Some of the world’s largest producers face strong pressures from rising numbers of young people entering the workforce. More than 50 percent of the population living across the Middle East is under the age of 30; the proportion is more than 70 percent in Nigeria. In many major producers, income from the oil and gas industry will not be large enough to provide for these growing populations, even in scenarios where oil demand continues to grow to 2040 and prices remain relatively robust.
Nonetheless, the IEA believes that energy will play a key role in any reform programme. Strategies will include capturing more domestic value from hydrocarbons, for example via petrochemicals; using natural gas as a means to support diversified growth; harnessing the large but under-utilised potential for renewable energy; phasing out subsidies that encourage wasteful consumption; ensuring sufficient investment in upstream developments; and playing a role in deploying new energy technologies, such as carbon capture, utilisation and storage.
Risks of oil and gas investment
An altogether less positive assessment of the health of the oil and gas industry was put forward by Tom Sanzillo, IEEFA’s director of finance, and IEEFA financial analyst Kathy Hipple. A lawsuit filed by New York’s attorney general against ExxonMobil is a clear indication of the risks involved in oil and gas investment.
The lawsuit asserts that the company defrauded shareholders by downplaying the business risk of climate change, and litigation poses obvious financial risk. It may even expose ExxonMobil – and possibly other oil and gas companies – to class-action lawsuits as shareholders develop a long-term damages theory.
According to IEEFA, investors who once considered the energy sector a source of stable returns, best look elsewhere. The lawsuit suggests that ExxonMobil’s reserve calculations, properly accounted for, would show a much smaller company with a significantly diminished long-term outlook.
For decades, fossil-fuel rewards were excellent, and the risks minimal. The oil and gas sector was linked in lock-step with economic growth.
However, today’s risk-reward calculations suggest that the time-honoured investment thesis of ‘drill, drill, drill’ has run its course. Fossil fuel stocks now offer investors a lose-lose proposition, where current finances and economics offer smaller returns, and where future returns predicated on climate policy shifts throw company finances into a long-term lose scenario.
Over the past decade the fossil fuel sector has under performed the broader equity market – a trend all the more apparent over the past five years. According to standard risk-reward calculus of investing, if the rewards are lower, the risks should also be lower. This is not the case in the fossil fuel sector.
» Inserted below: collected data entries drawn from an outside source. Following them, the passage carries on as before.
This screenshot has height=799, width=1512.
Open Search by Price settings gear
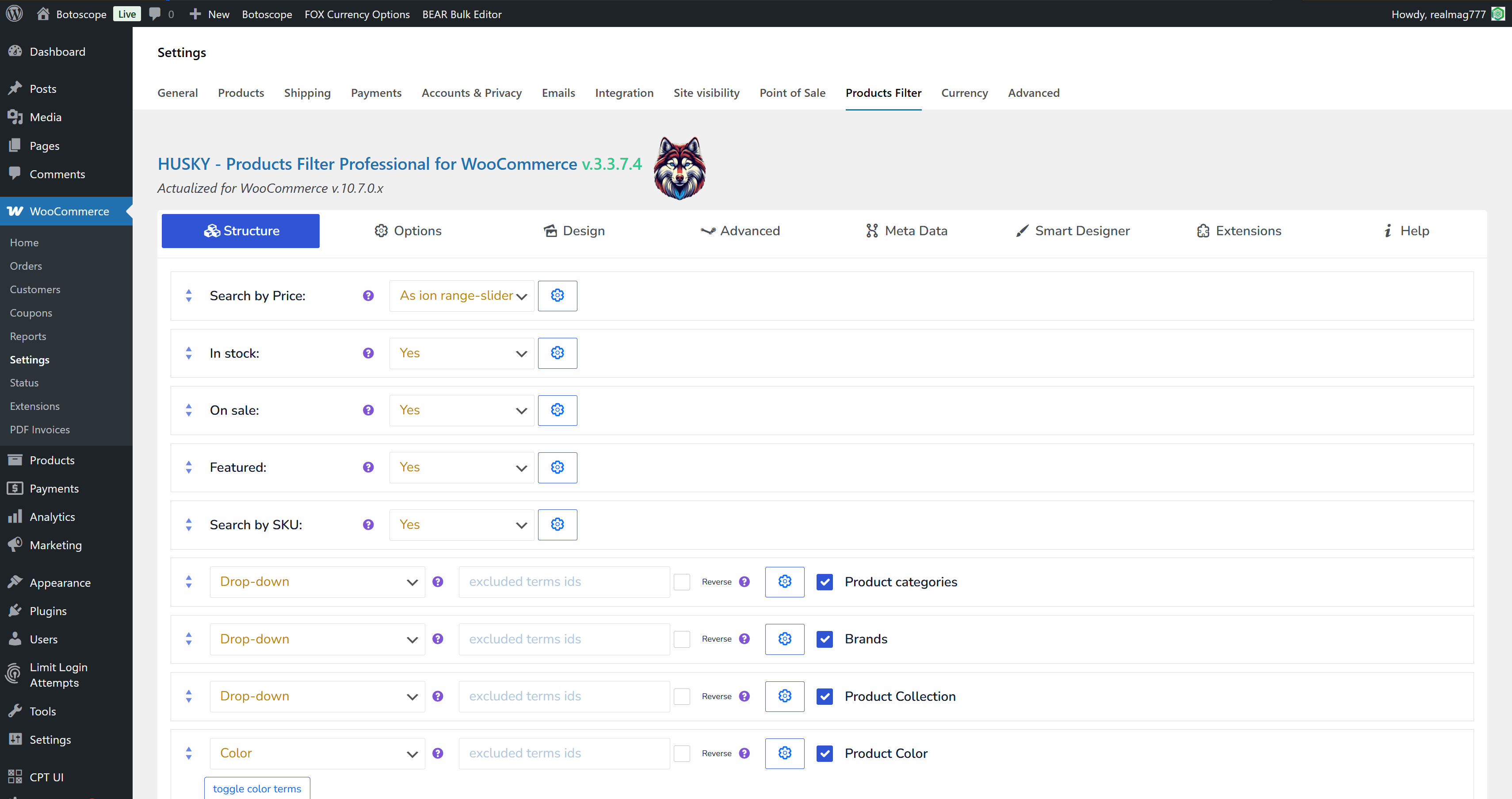tap(557, 295)
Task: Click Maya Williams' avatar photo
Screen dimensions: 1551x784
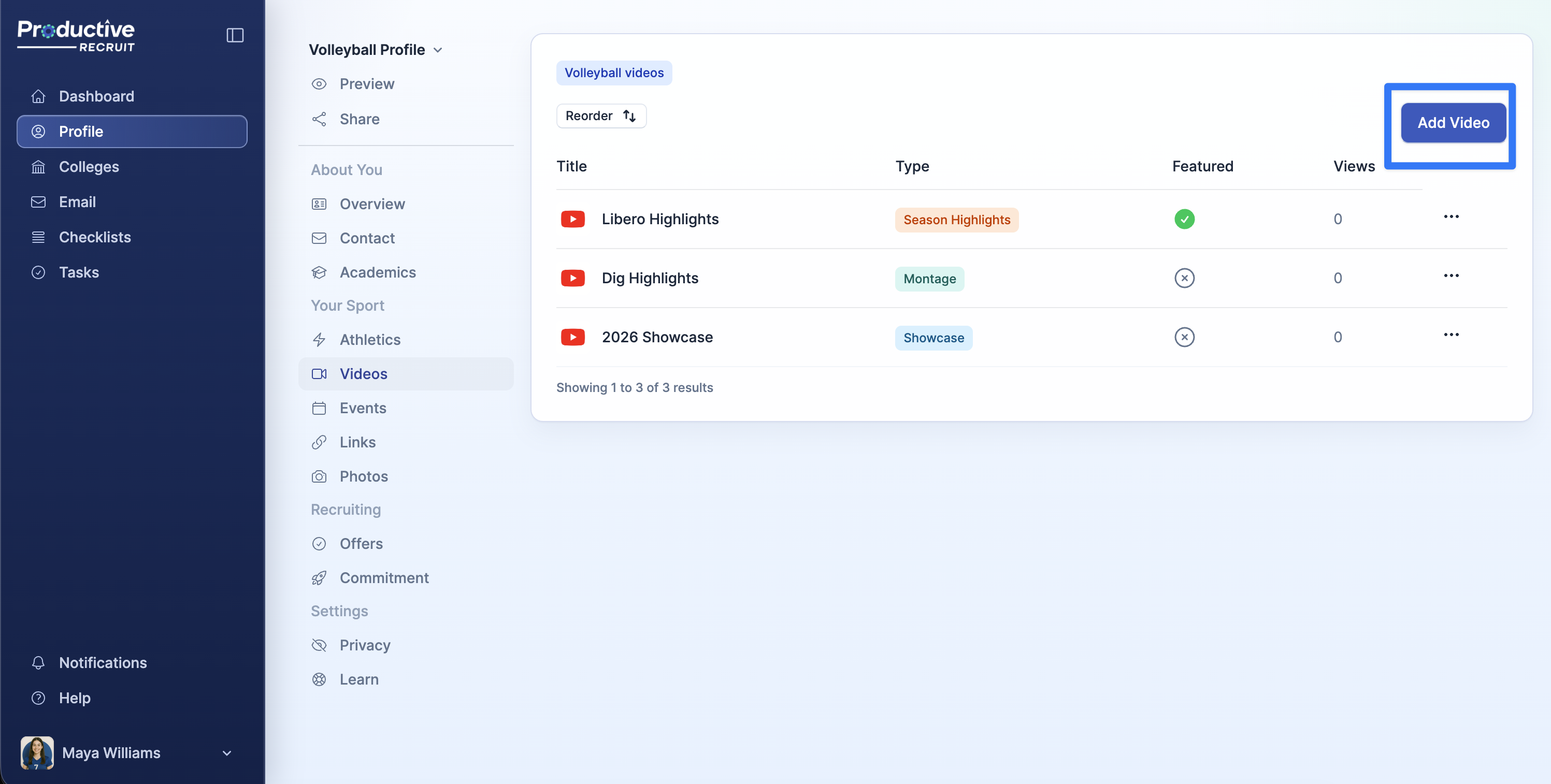Action: coord(37,753)
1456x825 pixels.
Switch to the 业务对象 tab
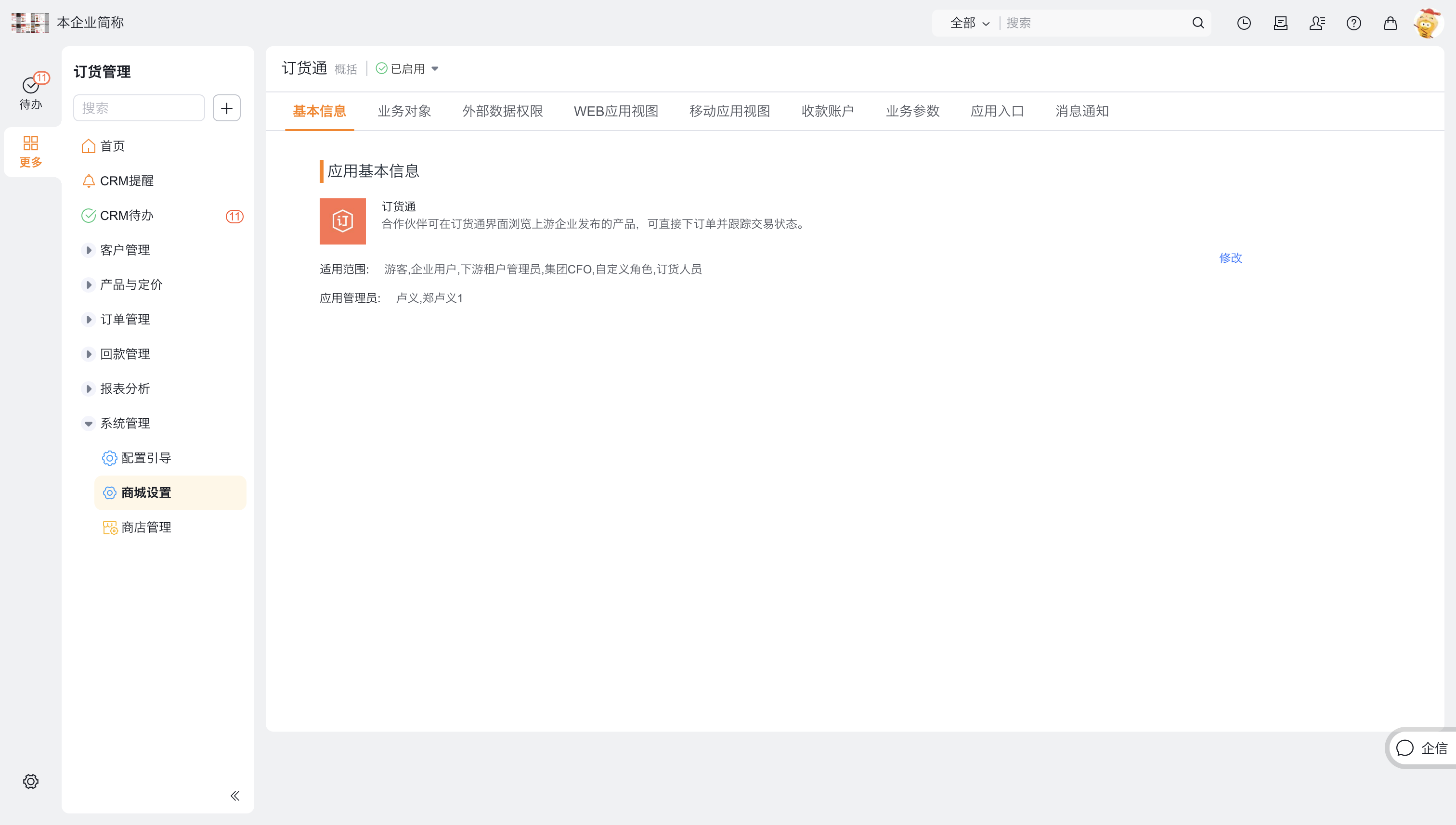point(404,111)
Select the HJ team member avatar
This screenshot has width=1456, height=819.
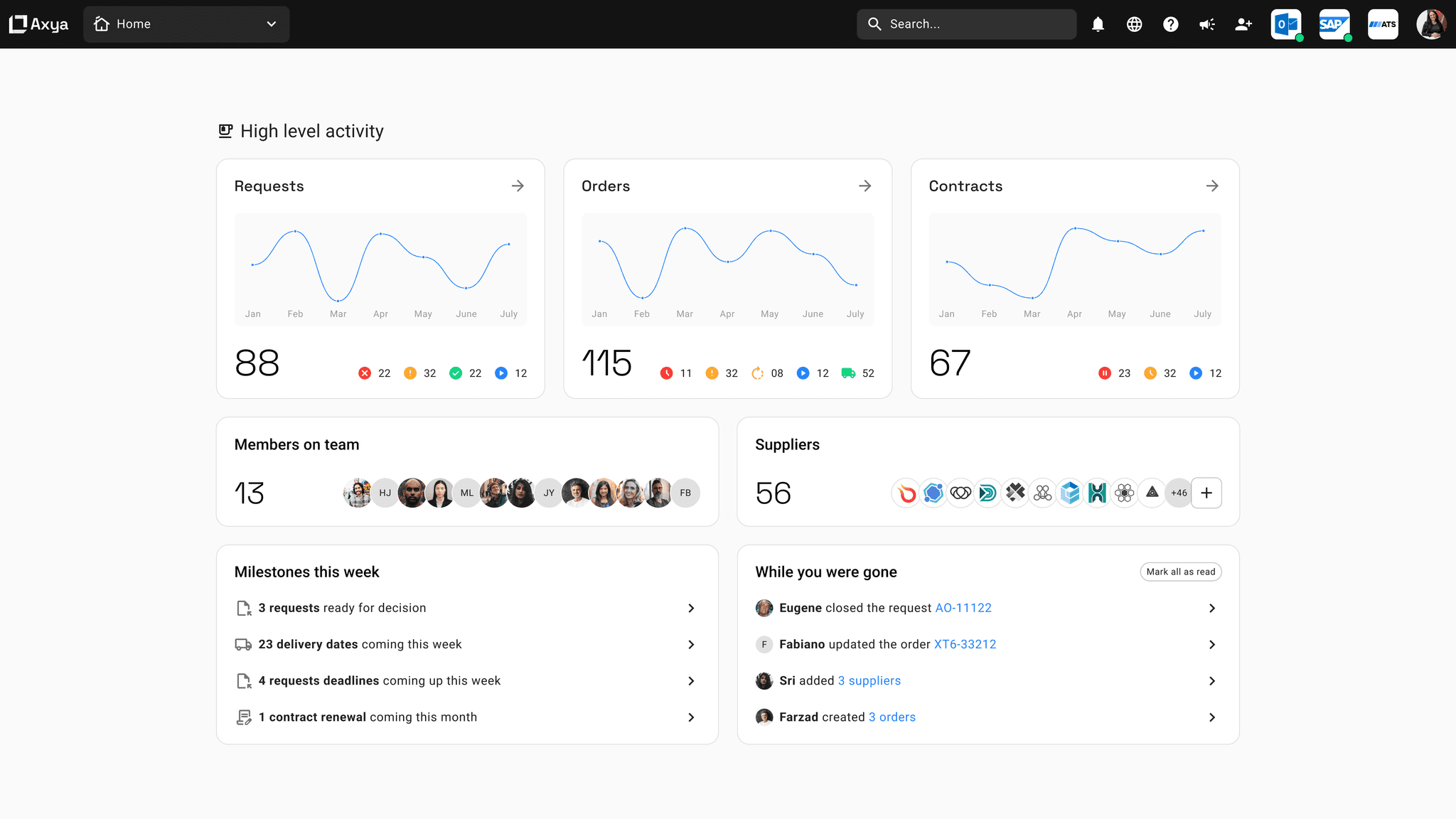385,493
The risks of investing in the sector have intensified, even as the rewards have diminished. Fossil fuel stocks are increasingly speculative. Revenues are volatile, growth opportunities are limited, and the outlook is decidedly negative.
The weakness is likely to continue as oil prices remain well below USD100 per barrel, while being affected by short and long-term volatility shocks driven by market and political events.
IEEFA suggests that the New York lawsuit only increases the many risks facing the oil and gas industry as the global economy shifts toward less energy-intensive models of growth. Fracking has driven down commodity and energy costs and prices, and renewable energy and electric vehicles are gaining market share.
Meanwhile, campaigns in opposition to fossil fuels have matured to the point that they are a material risk to the sector.
These multiple risks, taken cumulatively, suggest that the investment thesis that worked for decades has lost its validity, said the IEEFA analysts.
The absence of a industry-wide value proposition that embraces the changes taking place in the global economy puts fossil fuel investors at a disadvantage, said IEEFA. Successful oil and gas investing now requires expertise, a strong appetite for risk, and a deep understanding of how individual companies are positioned with respect to their competitors both inside and outside the industry.